Copies exécutoires REPUBLIQUE FRANCAISE

délivrées aux parties le : AU NOM DU PEUPLE FRANCAIS

COUR D'APPEL DE PARIS

Pôle 4 - Chambre 13

ARRET DU 07 MAI 2024

(n° , 5 pages)

Numéro d'inscription au répertoire général : N° RG 23/17331 - N° Portalis 35L7-V-B7H-CINQB

Décision déférée à la Cour : Ordonnance du 05 Octobre 2023 -Juge de la mise en état du tribunal judiciaire de Paris - RG n° 22/06142

APPELANTE :

Madame [F] [I] [H] [E] épouse [B]

[Adresse 1]

[Localité 4]

Représentée par Me Philippe RAVISY de la SELARL ASTAE, avocat au barreau de PARIS, toque : B0318 substitué par Me Susana LOPES DOS SANTOS, avocat au barreau de PARIS

INTIMEE :

Madame [W] [S]

[Adresse 2]

[Localité 3]

Représentée par Me Benjamin MOISAN de la SELARL BAECHLIN MOISAN Associés, avocat au barreau de PARIS, toque : L34, avocat postulant

Représentée par Me Dorothée LOURS, avocat au barreau de PARIS, avocat plaidant substitué par Me Manon ZYCH, avocat au barreau de PARIS

COMPOSITION DE LA COUR :

En application des dispositions des articles 805 et 905 du code de procédure civile, l'affaire a été débattue le 20 Février 2024, en audience publique, les avocats ne s'y étant pas opposés, devant Madame Sophie VALAY-BRIERE, Première présidente de chambre, et Madame Marie-Françoise d'ARDAILHON MIRAMON, Présidente de chambre, chargée du rapport.
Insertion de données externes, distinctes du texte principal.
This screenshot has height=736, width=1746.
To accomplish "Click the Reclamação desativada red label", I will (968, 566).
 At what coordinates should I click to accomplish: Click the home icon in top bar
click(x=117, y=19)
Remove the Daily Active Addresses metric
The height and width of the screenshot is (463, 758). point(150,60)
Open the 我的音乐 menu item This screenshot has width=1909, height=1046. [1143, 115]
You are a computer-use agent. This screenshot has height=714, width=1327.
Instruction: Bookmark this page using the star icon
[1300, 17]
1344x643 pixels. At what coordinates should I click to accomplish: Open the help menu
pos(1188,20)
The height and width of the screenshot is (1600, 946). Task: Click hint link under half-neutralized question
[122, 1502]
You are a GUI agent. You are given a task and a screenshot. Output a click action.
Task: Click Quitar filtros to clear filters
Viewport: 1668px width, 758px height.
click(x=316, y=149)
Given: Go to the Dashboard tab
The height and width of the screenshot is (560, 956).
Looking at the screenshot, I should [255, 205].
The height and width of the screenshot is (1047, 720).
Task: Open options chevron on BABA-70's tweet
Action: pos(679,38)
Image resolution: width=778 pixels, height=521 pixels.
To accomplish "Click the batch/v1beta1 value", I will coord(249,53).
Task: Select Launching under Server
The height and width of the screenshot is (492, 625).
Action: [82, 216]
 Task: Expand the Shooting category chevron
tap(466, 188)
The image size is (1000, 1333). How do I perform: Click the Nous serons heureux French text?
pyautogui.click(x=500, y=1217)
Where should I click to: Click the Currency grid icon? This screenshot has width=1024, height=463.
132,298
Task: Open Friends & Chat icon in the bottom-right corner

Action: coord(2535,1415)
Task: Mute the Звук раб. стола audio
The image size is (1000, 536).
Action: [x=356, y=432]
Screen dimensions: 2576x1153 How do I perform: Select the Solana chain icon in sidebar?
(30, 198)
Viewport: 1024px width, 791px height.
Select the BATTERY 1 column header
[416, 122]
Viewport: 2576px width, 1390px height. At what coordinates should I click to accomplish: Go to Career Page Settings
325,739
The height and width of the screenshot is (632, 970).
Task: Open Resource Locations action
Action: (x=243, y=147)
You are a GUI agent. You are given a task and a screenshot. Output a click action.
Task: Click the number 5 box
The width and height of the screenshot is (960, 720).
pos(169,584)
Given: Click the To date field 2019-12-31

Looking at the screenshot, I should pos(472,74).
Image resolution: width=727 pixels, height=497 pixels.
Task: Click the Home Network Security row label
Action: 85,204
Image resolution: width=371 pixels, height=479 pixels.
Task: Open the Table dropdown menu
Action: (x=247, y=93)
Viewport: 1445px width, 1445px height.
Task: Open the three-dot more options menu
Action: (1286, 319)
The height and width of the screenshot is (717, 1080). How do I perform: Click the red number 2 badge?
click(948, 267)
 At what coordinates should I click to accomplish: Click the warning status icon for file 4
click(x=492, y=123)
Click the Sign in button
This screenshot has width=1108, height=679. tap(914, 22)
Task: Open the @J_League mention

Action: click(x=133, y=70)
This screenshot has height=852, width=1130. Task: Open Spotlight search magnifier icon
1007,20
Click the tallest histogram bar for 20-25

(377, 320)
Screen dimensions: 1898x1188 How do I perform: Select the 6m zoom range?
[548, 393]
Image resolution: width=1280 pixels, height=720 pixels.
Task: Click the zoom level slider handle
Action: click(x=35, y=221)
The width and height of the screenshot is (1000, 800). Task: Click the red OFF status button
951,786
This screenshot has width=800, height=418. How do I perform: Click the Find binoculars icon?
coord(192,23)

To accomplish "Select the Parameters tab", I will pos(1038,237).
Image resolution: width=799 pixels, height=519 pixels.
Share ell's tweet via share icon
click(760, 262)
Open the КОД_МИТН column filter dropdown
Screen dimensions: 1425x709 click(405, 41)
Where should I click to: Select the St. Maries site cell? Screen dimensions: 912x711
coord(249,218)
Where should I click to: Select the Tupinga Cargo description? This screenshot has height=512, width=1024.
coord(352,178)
Ces magistrats ont rendu compte des plaidoiries dans le délibéré de la Cour, composée de :

Mme Sophie VALAY-BRIERE, Première présidente de chambre

Mme Marie-Françoise d'ARDAILHON MIRAMON, Présidente de chambre

Mme Estelle MOREAU, Conseillère

Greffier, lors des débats : Mme Victoria RENARD

ARRET :

- contradictoire

- par mise à disposition de l'arrêt au greffe de la Cour le 07 mai 2024, les parties en ayant été préalablement avisées dans les conditions prévues au deuxième alinéa de l'article 450 du code de procédure civile.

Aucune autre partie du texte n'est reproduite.